Jeremy Corbyn defends reshuffle and pledges to hold Tories to account

Jeremy Corbyn has defended the reshuffle, which took place earlier this week, and pledged to hold David Cameron’s government to account.

Jeremy Corbyn

In this morning’s Observer, the Labour leader has penned a column in which he defends his shadow cabinet reshuffle against the media ‘sound and fury’ as making the party’s top team as “stronger, more diverse and more coherent”.

The reshuffle, which began on Monday and began to be wound up on Wednesday, saw Michael Dugher and Pat McFadden lose their shadow ministerial jobs. Corbyn also moved Maria Eagle from shadow defence to shadow culture replacing her with Emily Thornberry. Corbyn’s decision to fire McFadden prompted three junior shadow ministers to resign from their positions.

In a call to unite the party, Corbyn said the Tories are “systematically” undermining democracy through changes to voter registration, attacking trade unions and cutting Short money and that Labour party must hold them to account. The Labour leader pledged that the party will focus on the Government’s failings.

“We will hold Cameron’s government to account: on its self-defeating austerity; its redistribution to the wealthiest; its deliberate stoking of house price inflation, which is fuelling the housing shortage; its threat to the NHS, social care and education; its attack on rights at work; its failure to invest in everything from flood defences and the arts to manufacturing and green infrastructure”, he has written.

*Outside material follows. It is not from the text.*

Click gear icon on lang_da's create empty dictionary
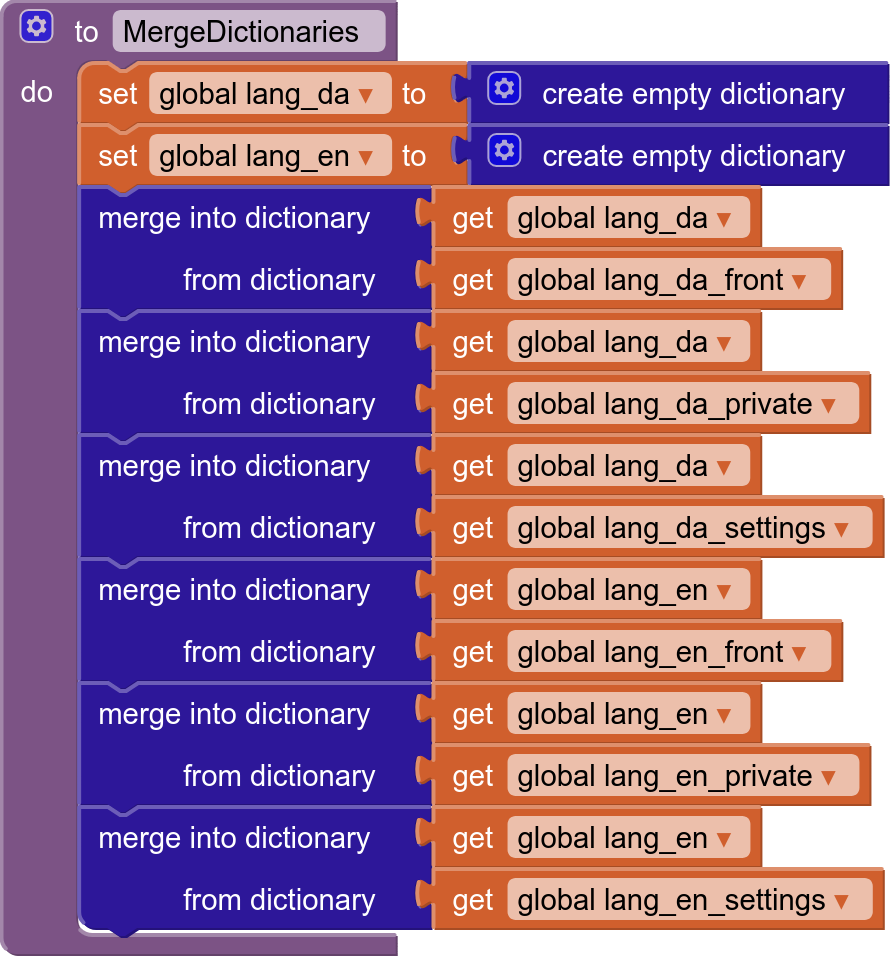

Corbyn also argued Labour will offer “a real alternative” based on three pillars of his leadership: 1) the “new politics”, that will give people a say in “the decisions that affect them”, 2) “a new economy that puts public investment front and centre stage” and 3) a different form of foreign policy, where war is a “last resort”.

The Labour leader recognised that the party has “an electoral mountain to climb”. Laying out the party’s focus over the next four years, he said Labour must focus “everything” on the “needs and aspirations of middle- and lower-income voters” to win in 2020.